Come funzionerà il “Satellite Mode”
Il riferimento a un “Satellite Mode” all’interno del codice indica che il servizio sarà limitato agli SMS, senza supporto a RCS e senza allegati come foto o video. L’obiettivo è fornire un canale di comunicazione affidabile in assenza di rete mobile tradizionale, seguendo un approccio simile a quello introdotto da Apple sugli iPhone, ma concentrato esclusivamente sui messaggi di testo per garantire massima efficienza e compatibilità.
Negli ultimi anni, Samsung ha dimostrato di voler mantenere viva l’app Messaggi. Dopo una breve rimozione del supporto RCS, la funzione è stata reintrodotta e arricchita con strumenti come promemoria per i compleanni, reazioni con emoji o sticker, condivisione della posizione in tempo reale e integrazione con Now Brief.
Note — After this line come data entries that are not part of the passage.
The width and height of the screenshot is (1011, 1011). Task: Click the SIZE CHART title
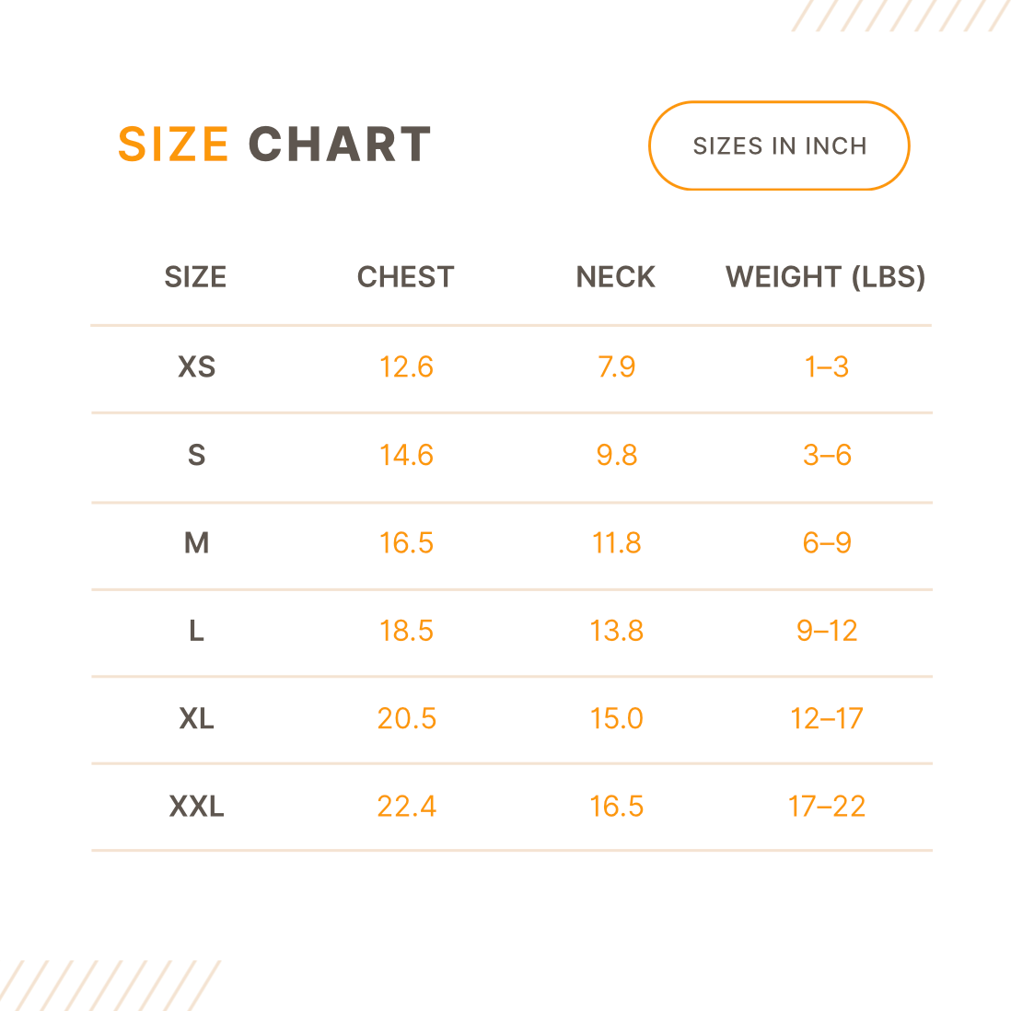point(274,145)
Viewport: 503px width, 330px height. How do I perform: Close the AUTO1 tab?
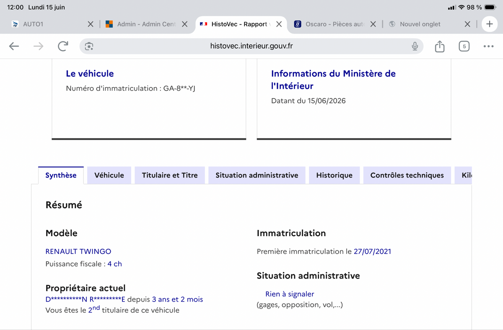pos(91,24)
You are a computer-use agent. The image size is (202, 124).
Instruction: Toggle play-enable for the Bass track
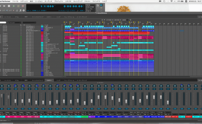[x=21, y=61]
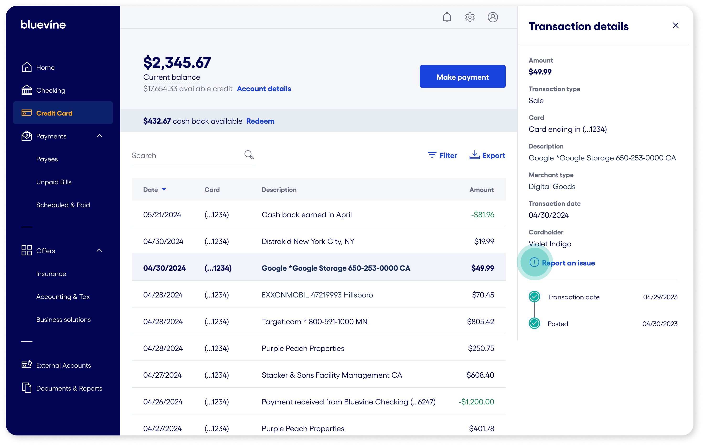Screen dimensions: 703x445
Task: Collapse the Offers menu section
Action: tap(99, 250)
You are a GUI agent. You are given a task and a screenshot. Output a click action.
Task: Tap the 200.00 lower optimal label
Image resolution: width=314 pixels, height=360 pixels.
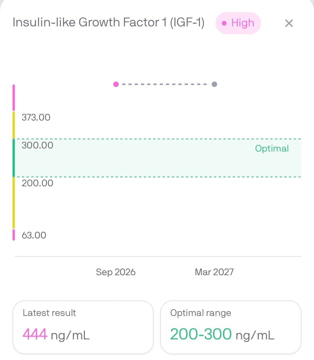coord(37,183)

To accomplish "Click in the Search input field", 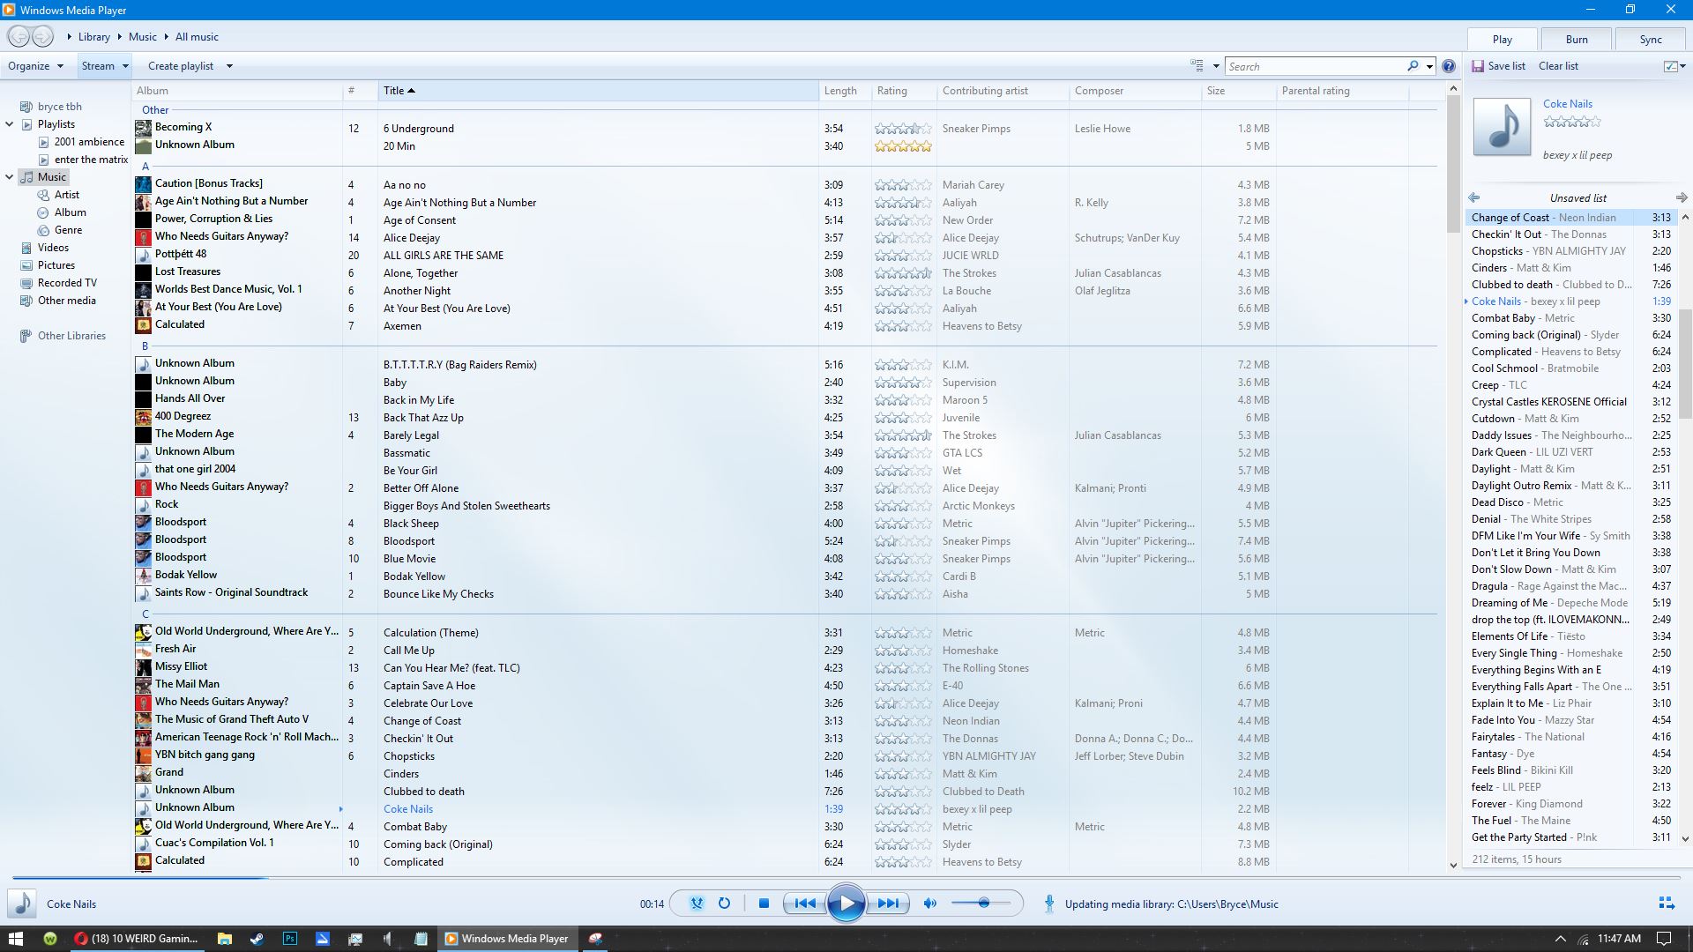I will pyautogui.click(x=1314, y=66).
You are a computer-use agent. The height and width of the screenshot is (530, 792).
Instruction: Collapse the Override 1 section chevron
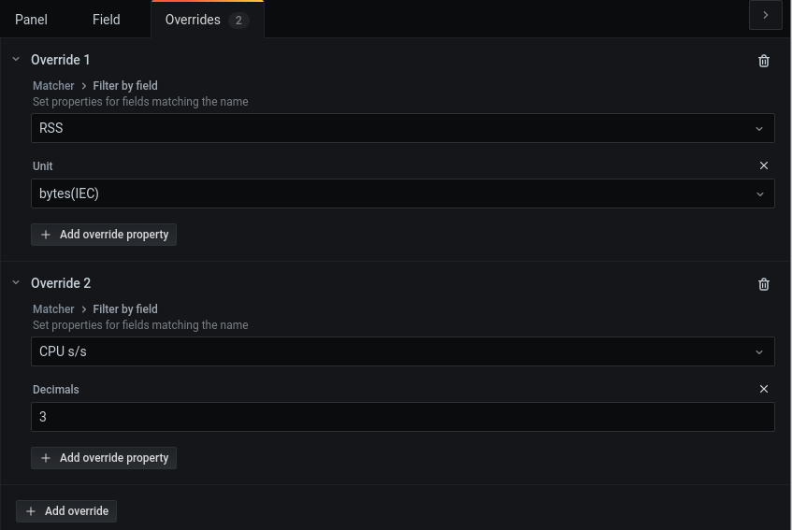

Questa strategia suggerisce l’intenzione di rilanciare l’app come alternativa principale anche sui futuri Galaxy, soprattutto considerando l’adozione da parte di Apple dello standard RCS Universal Profile, che potrebbe ridurre la dipendenza di Samsung da Google.
Possibile debutto e impatto sulla sicurezza
Non ci sono ancora date ufficiali per l’arrivo della messaggistica via satellite sui Galaxy. È plausibile che la funzione venga inizialmente riservata ai modelli di fascia alta, per poi eventualmente estendersi ad altri dispositivi. Una volta implementata, potrebbe diventare un elemento cruciale per la sicurezza degli utenti, consentendo di comunicare in aree remote o durante emergenze in cui ogni messaggio inviato può risultare determinante.
Con questa mossa, Samsung punta a rafforzare la propria offerta nel campo della sicurezza mobile, offrendo un ulteriore strumento che, in situazioni critiche, può fare la differenza.